While many governments procrastinate and delay moves to a low-carbon economy, technological and market shifts are driving faster change. The price of renewables and electric vehicles is plunging, as demand soars.

These advances are eroding future demand for fossil fuels, and challenge the bullish projections put forward by the oil and gas industry. When pushed by Greenpeace for more information on the scenarios that Shell uses to predict the future, the company said that they’d consider what was suitable for disclosing to the public. Watch this space.

Electric vehicles have been described by one ratings agency as likely to create a “investor death spiral” for fossil fuel companies. India has announced plans to electrify 100% of its vehicles by 2030. China, too, has recently unveiled major plans to scale up its electric vehicle fleet by 2025. ShareAction asked whether Shell had considered scenarios where electric vehicles are in the majority by 2030, to which the firm responded it had.

It’s encouraging that Shell is considering these scenarios, but hard to know how much this information is actually being used to inform their strategy and how money is spent. When asked how Shell is planning for these more disruptive scenarios, the CEO pointed us to their recent report ‘A better life with a healthy planet’. While a perfectly charming piece of literature, it misses one critical ingredient: numbers. Without these, it’s hard to know what the trends described would really mean for Shell’s business model, and how (and whether) the company could respond to these.

The future is gas – or is it all hot air?

Ah, natural gas. This is the new big thing for oil majors, competing for the title of the ‘gassiest company’. This shift is justified in part by the supposedly low-carbon credentials of gas. This fell under scrutiny. Den Haag Fossielvrij highlighted the fact that the methane emissions associated with leakages are a highly potent greenhouse gas. If these leakages aren’t eliminated, gas can be just as bad for the climate as oil and even coal.

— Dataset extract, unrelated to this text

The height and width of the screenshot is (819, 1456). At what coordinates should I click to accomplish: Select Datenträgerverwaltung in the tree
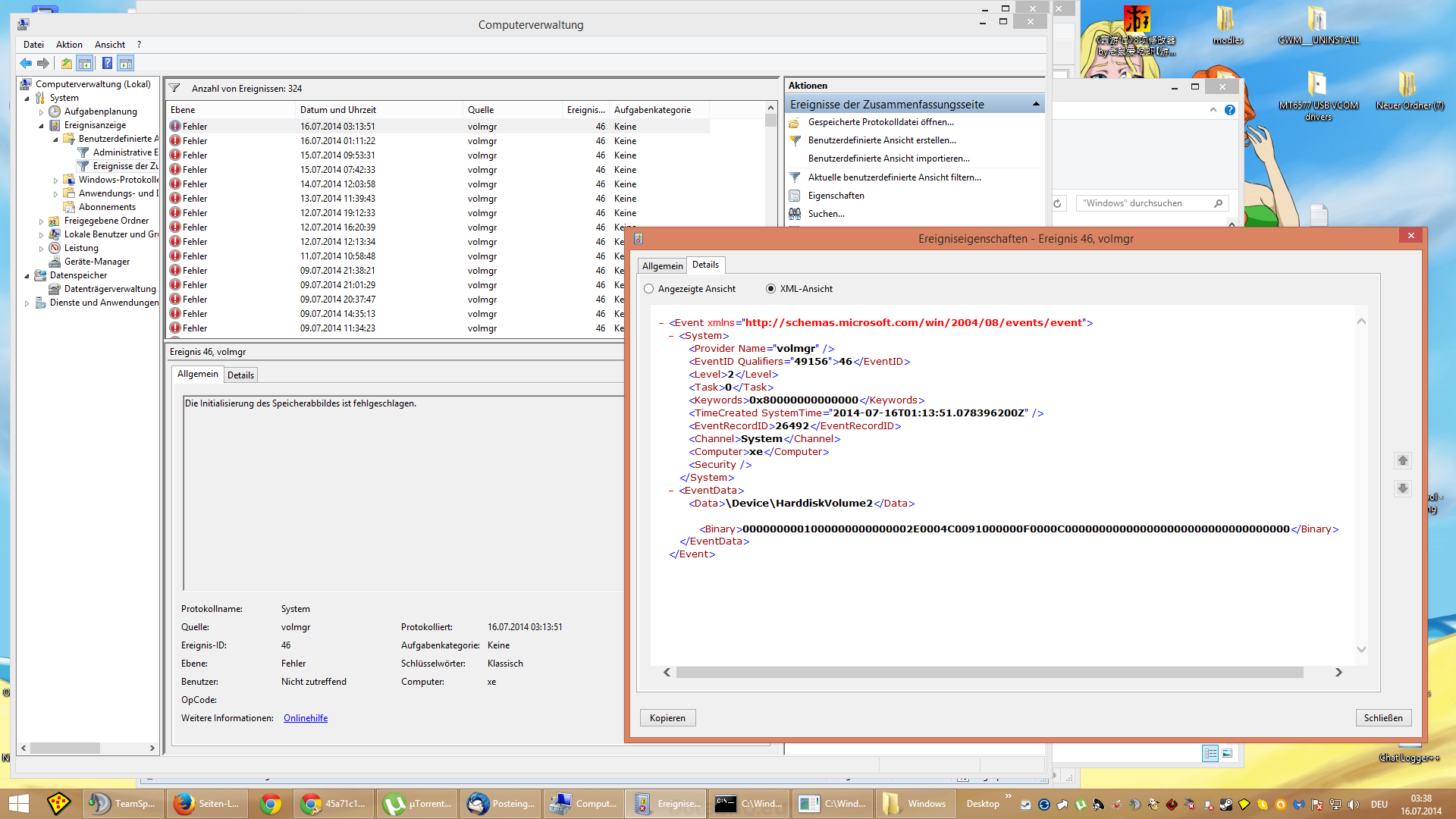pos(109,289)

ShareAction called into question Shell’s outlook for gas, noting that the LNG market looks set to remain oversupplied for years to come, with prices subdued. What’s more, the predicted growth hot-spots of India and China have seen much weaker demand than market analysts once predicted. Since Shell’s future resilience hinges on the value of its gas portfolio, this is a major challenge for the company. Shell acknowledged this was a big risk, but refused to get drawn into the details of how the company would handle a low demand situation.

On the whole, shareholders are okay with points 1-4.

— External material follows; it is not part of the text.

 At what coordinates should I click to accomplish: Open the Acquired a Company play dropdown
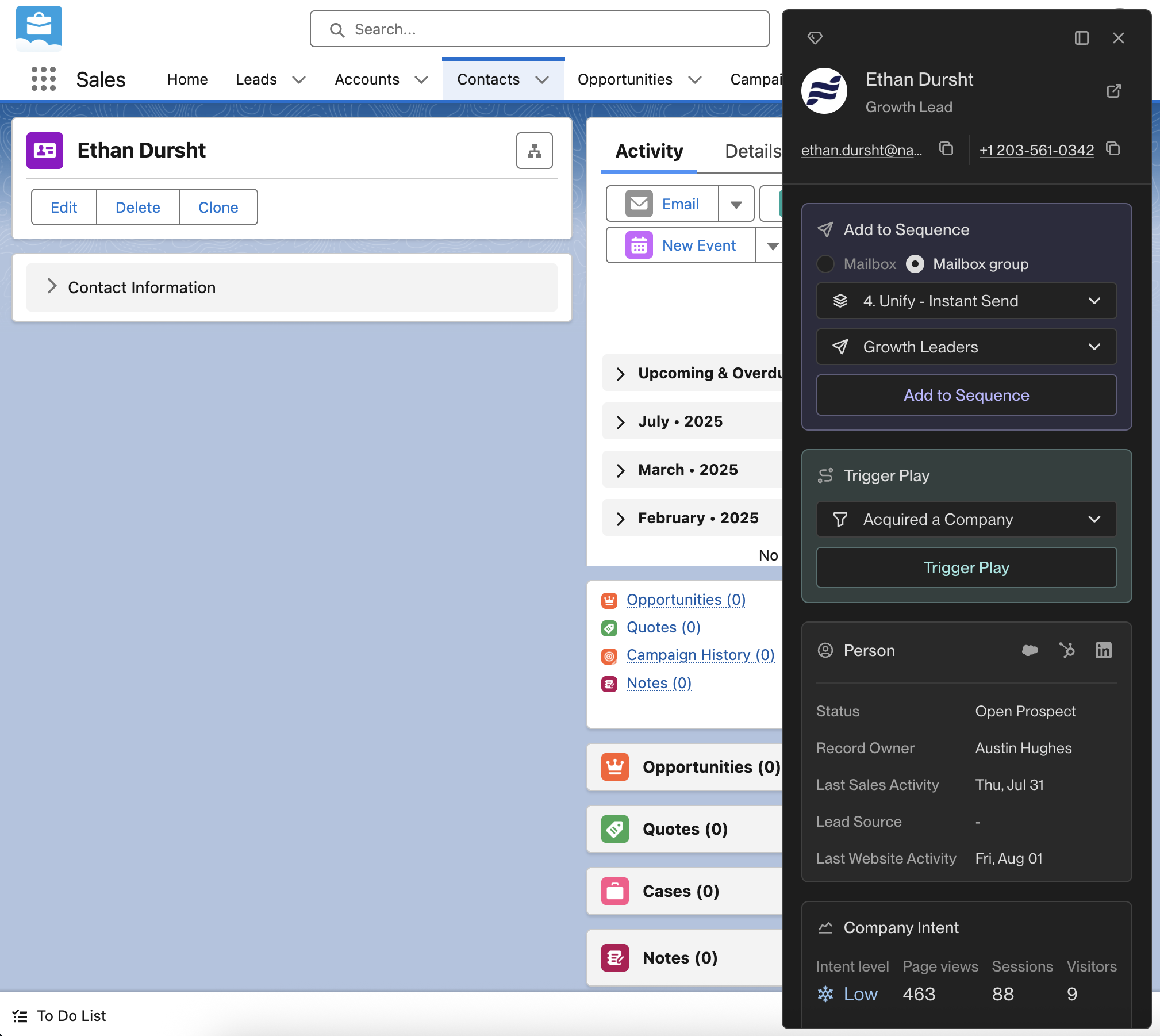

Shell has made progress on climate change over the last few years. The company has a more nuanced understanding of the problem than many of its rivals, and has taken more active steps to address certain issues. However, the speed of this learning curve does not match the shrinking timelines we have left to act. As the owners of the company with rights and ability to influence its behaviour, shareholders have an important role to hold the company accountable and push for greater progress. However, this was not a muscle that was flexed at the 2017 AGM.

A shareholder resolution filed by Follow This requested the company set targets to limit its greenhouse gas emissions in line with the Paris Agreement. This was dismissed by 94% of shareholders. While a few investors expressed that they agreed with the spirit of the resolution, but not its wording, the majority silently rejected the resolution. 93% of shareholders also voted to approve Shell’s new remuneration policy, which encourages and rewards executives for delivering their current high-carbon strategy and producing more hydrocarbons.

While there are certain problems where incremental progress can be welcome, the same is not true for climate change. The stakes are too high, the timescales too tight. More has to be demanded from investors: what are their timelines for engaging with the oil majors, and what are the consequences (including divestment) for companies that are unwilling or unable to transition? A pragmatic response to the problem we face now needs to be a radical one.